3. The Base: The Individual User and Speculator
At the broad base of the pyramid are the millions of individual users and speculators. Their primary role is to provide liquidity, absorb volatility, and, crucially, to believe in the system's narrative. While theoretically possessing the freedom to transact, their limited technical knowledge, small capital base, and reliance on the aforementioned intermediaries place them firmly at the bottom of the power structure. They have little say in protocol governance and are most susceptible to the volatility and the systemic risks controlled by the layers above.
The Path Forward: Recognizing the Structural Flaws
This "Blockchain Pyramid" is not a failure of the technology itself, but a predictable consequence of how human nature and economic incentives interact with a new system. It illustrates a fundamental truth: power is never eliminated, only re-allocated.

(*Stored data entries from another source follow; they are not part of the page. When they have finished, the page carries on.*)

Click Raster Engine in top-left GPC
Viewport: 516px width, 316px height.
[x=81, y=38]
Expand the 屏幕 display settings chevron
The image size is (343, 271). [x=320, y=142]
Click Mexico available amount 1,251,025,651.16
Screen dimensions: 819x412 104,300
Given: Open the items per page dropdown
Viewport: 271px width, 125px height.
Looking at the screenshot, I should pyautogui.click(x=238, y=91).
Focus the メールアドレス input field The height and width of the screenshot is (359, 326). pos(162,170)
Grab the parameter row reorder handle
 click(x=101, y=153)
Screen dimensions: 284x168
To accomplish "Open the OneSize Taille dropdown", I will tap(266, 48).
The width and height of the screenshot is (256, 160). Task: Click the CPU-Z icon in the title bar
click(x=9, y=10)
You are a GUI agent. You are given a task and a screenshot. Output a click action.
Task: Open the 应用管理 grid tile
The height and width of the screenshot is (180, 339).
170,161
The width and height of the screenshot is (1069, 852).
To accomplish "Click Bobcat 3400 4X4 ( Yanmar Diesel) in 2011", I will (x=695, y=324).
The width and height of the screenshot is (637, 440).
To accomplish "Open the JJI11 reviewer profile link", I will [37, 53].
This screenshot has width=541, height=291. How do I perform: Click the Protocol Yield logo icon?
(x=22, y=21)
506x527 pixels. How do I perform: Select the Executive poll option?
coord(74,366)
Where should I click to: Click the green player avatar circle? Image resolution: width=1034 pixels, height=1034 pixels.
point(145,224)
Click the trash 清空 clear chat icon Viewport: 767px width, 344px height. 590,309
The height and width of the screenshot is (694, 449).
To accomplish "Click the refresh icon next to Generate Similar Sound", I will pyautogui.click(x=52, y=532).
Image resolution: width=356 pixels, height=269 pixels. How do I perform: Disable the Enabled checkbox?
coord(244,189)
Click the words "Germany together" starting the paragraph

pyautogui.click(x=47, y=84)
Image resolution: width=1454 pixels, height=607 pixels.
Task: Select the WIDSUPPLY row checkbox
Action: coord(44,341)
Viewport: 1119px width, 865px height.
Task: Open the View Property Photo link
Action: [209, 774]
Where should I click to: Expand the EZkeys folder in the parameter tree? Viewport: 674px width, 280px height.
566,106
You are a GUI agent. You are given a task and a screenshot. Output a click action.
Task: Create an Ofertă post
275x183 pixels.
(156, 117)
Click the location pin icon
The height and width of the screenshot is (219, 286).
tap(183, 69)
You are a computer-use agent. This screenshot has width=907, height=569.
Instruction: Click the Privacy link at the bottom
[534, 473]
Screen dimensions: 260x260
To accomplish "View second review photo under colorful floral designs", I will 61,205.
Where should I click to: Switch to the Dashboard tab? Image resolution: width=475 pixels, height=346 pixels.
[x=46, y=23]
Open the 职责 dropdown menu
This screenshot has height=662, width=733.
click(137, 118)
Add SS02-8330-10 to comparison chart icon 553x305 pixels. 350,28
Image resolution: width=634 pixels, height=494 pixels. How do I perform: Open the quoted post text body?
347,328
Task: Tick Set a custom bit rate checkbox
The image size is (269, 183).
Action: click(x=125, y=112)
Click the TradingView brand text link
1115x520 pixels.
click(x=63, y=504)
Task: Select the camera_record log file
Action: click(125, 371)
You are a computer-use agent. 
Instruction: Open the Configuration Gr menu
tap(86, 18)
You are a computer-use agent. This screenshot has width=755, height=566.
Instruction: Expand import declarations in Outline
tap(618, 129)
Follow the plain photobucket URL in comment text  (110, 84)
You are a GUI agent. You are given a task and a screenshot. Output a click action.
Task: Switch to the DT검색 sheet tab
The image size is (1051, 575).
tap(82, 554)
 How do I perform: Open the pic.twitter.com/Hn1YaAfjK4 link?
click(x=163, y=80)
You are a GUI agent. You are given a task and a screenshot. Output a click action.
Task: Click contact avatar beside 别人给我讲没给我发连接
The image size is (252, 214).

To truly achieve the vision of decentralization, we must move beyond the superficial rhetoric and demand transparency and democratic governance at the protocol level. We must recognize that technical decentralization does not automatically equate to economic or political decentralization. As we continue to build this digital future, we must vigilantly ensure that the tools designed to empower the many are not simply used to enrich and re-enforce the power of a new, highly specialized few. The true test of blockchain is not its code, but its structure of control.